Romalılar yolcuları ve personeli yükten ayrı tutmak amacıyla, gemilerine kısmen güverte yapmaya da başlamışlardı. Ayrıca, gemi yelkenlerinin açısını baş ve kıç doğrultusunda ayarlayarak, geminin
rotasını arkadan esen
rüzgardan başka bir yönde tutabileceklerini de anlamışlardı.
Çin ve Ortadoğu gemileri
Uzakdoğu'da
Çinliler cung (
jong) adını verdikleri değişik bir tekne tasarımı geliştirdiler. İçleri oyulmuş iki
kanoyu kalas kullanarak birleştirdiler. Daha sonra yanları, kıç ve başı yaparak, altı düz, tahta bir kutu, yani
omurgasız bir gövde ortaya çıkardılar. Takoz biçiminde bir eklenti bu kutunun başını oluşturuyordu. kıçı da, arkadan gelecek
dalgayla ıslanmayacak biçimde yapılmıştı. İçerde, tam ortada bir yerde, ikinci bir düşey su geçirmez kutu, dümen küreğini içermekteydi.

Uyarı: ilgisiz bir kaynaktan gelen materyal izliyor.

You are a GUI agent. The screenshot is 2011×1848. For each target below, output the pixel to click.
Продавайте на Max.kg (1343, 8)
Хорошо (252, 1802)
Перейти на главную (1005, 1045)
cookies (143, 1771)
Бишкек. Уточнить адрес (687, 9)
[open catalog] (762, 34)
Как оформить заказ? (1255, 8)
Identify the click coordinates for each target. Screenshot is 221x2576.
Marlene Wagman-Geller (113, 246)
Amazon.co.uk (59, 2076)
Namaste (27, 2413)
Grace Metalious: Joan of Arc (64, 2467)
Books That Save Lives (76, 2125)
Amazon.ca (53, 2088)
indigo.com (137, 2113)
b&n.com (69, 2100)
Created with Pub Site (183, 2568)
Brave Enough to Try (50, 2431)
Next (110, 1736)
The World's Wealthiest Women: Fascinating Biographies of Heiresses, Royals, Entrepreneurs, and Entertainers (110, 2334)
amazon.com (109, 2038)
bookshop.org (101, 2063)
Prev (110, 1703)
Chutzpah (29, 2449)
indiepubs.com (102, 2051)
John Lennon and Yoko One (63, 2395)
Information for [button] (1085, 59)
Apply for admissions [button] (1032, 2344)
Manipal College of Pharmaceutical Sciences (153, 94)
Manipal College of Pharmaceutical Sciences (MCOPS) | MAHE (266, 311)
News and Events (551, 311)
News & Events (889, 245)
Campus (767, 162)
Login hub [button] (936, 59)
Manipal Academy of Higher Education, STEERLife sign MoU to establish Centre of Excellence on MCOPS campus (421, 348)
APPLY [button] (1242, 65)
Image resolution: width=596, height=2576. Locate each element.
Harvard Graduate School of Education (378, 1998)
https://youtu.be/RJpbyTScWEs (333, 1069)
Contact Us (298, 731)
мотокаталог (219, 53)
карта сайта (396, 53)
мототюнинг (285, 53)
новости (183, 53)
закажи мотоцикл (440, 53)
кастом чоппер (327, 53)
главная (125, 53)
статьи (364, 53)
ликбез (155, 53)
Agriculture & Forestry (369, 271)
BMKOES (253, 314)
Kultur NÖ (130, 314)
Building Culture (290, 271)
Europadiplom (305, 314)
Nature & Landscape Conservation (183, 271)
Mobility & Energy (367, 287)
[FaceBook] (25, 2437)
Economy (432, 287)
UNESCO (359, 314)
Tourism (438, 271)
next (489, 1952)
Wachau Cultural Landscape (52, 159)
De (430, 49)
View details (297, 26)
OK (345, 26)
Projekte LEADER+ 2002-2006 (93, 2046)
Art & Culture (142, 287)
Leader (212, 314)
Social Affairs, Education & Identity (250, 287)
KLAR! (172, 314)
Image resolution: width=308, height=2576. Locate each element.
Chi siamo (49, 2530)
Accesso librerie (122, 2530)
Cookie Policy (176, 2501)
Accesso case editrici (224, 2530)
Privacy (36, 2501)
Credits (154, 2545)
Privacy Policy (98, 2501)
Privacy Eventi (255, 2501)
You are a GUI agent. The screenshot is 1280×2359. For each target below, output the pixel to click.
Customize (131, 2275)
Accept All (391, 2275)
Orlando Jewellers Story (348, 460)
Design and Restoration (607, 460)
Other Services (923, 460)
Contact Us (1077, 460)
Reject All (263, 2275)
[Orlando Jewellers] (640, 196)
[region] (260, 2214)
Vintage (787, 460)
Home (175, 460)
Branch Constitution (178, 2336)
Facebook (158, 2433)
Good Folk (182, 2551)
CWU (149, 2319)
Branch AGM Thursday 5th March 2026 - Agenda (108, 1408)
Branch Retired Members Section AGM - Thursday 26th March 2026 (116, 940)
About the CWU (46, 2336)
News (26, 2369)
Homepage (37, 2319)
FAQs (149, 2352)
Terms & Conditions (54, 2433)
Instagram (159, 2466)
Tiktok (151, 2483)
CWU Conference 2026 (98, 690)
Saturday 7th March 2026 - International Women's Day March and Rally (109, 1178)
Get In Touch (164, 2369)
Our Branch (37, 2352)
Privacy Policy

Çin cungu, yol aldığı sulara ve yelkenini dolduran rüzgarlara çok iyi uyum sağlıyordu. Baş ve kıç yelkeninin Çin uyarlaması, yaklaşık İ.Ö. 250'den başlanarak, yani Batı dünyasının bulmasından 15
yıl önce kullanıma girmişti. Sonradan cunglar güverteli ve çok daha büyük yapılıp, çapraz tahta setlerle ayrı kamaralara bölündü (bu gelişme
Batı'da ancak birkaç
yüzyıl sonra gerçekleşmiştir):
Marco Polo, 50'den çok özel kamarası olan bir cungdan sözetmişti. En büyük cunglar, Batı'da 18. ve 19. yüzyıl'larda yapılan kare yelken donanımlı gemiler daha büyüktü.
Çinlilerin
denizcilik alanında en büyük buluşları
hasır yelkendi. Tam boy
tirizlerle sertleştirilen bu yelkenler, rüzgarın şiddetine göre
jaluzi gibi çekilip indirilebiliyor, böylece cung, her havada çağdaş bir yarış
yatı gibi yol alabiliyordu. Batı'da tasarımcılar, küçük yatların daha etkili olabilmesi için tam tirizli yelkenlerin çizimini yapmışlardır; ama ancak elektrikle çalışan makaralı sarıcının gelişmesi sonucunda, çağdaş yelkenliler cunglarla eşit oranda rahat yelken kullanma olanağına kavuşmuşlardır.
Japonlar,
Cavalılar ve öbür
Doğu halkları da, kendilerine uygun biçimlerde cunglar yapmışlardır. Çok çeşitli olan bu tekneler,
17. yüzyıl'dan önce yapılmış herhangi bir Batı teknesinden üstündüler. Denize daha yatkın oldukları gibi, rüzgara da çok daha iyi uyum sağlıyorlardı. Bu nedenle, temel cung tasarımı günümüze kadar varlığını sürdürdü. Cunglar hala Çin kıyıları açıklarında,
Yangtze Nehri'nde ve öbür Çin ırmaklarında yolcu ve yük taşımaktadırlar. Cungun biraz değişik bir çeşidi olan sampan da, günümüzde genellikle kıçtan takma bir motorla kullanılmaktadır.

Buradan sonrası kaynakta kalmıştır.